On the website, they had this awesome interactive ordering mechanism, and also a "real time" tracking mechanism for your pizza's journey home! I thought it was really cool.
So via this interactive pizza tracker thingy, I watched my pizza being made, then being put in the oven, then being boxed, then heading out on it's way to be delivered.
Then I watched the tracker tell me that I already had my pizza, and that it hoped I was enjoying it.
Which was confusing, because I didn't have the pizza.
And also troublesome because now I just knew this whole, rad interactive pizza tracker didn't really work. My pizza would up coming about 25 minutes after the tracker told me I had it, which was pretty annoying, but if they hadn't built this cool interactive tracker to tell me exactly where my pizza was (or wasn't), then I probably wouldn't have noticed or cared.
Now I know Domino's is a huge operation, and the people that must have to put the information into this tool are like, high school kids that work there. Which begs the question: why would Domino's build a robust tool like this when it would take an incredible degree of attention on the part of each employee to ensure that the pizza tracker worked? (unless it was all fake, and no one was updating it, which would be idiotic).

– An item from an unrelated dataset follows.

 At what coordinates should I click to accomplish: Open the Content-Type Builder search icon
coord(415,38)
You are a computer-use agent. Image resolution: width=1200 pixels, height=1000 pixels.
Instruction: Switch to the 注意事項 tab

There are two general branding, or even business, rules that come into play here:
1) you're only as good as your worst employee
2) always set your self up to over-deliver, not under-deliver
It seems like Domino's, by building this feature that, in order to work right, needs constant updating from store-level staff, set themselves up to under-deliver (no pun intended). It's just like the "under 30 minutes thing" , which still seems to have a presence on their site, but in your confirmation email, it says 30-45 minutes. If you can't do it in 30 minutes, simply stop telling people that you can.
It seems obvious that if you set the bar too high without being completely sure you can deliver, you are ensuring inevitable disappointment on the part of the customer. Which is bad, and could be avoided by letting them set their own expectations. Because, really? I don't expect too much from Domino's. If anything resembling a pizza had arrived within an hour of when I ordered it, I would have been cool with it.
But instead they had to go and make me think they were, like, the Gattaca of pizza chains with their probably very expensive web tool that in reality, their employees will probably only use right about 1% of the time. Too bad.